If you’re a US citizen, scammers have found a new way to make money at your expense, using the global pandemic as a ‘hook.’ Since the start of the pandemic, there have been a number of campaigns designed and run by scammers to spread misinformation, steal vaccine research, and scam people out of money.
The latest variant on that sees the scammers sending out emails like baited hooks that appear to come from a wide range of US government agencies offering federal assistance.
Stripping away the details about the pandemic, these are classic phishing emails designed to collect a wealth of personal data that the scammers can use to help identify user names and passwords that could be used in credential stuffing attacks later on.
A typical email in this campaign will claim that the recipient may be entitled to thousands of dollars of pandemic relief assistance, and provide a link in the body of the email to “verify your eligibility.”
Naturally, if an unsuspecting user clicks the link, instead of being taken to a page which will verify eligibility, he’ll be taken to a page containing capture boxes, and any information (name, address, social security number, income information, etc.) will be added to a growing database maintained by the scammers for use later.
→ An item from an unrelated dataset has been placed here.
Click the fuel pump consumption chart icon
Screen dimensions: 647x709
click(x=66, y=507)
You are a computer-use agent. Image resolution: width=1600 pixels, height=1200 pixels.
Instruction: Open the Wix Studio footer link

A variant of the approach is to send potential victims a letter informing them that their pandemic relief payments have been temporarily suspended “due to suspicious activity” and include an embedded link. The link will give them the opportunity to have their payments restarted. Content differences aside, the page at the other end of the link works in exactly the same way as our first example.
It doesn’t get much lower than this, but one thing we’ve come to understand is that hackers and scammers will stoop to just about any low. Most of us know someone who’s out of work because of the pandemic. Make sure they’re aware of these kinds of operations. If we work together, we can minimize the impact of these types of campaigns.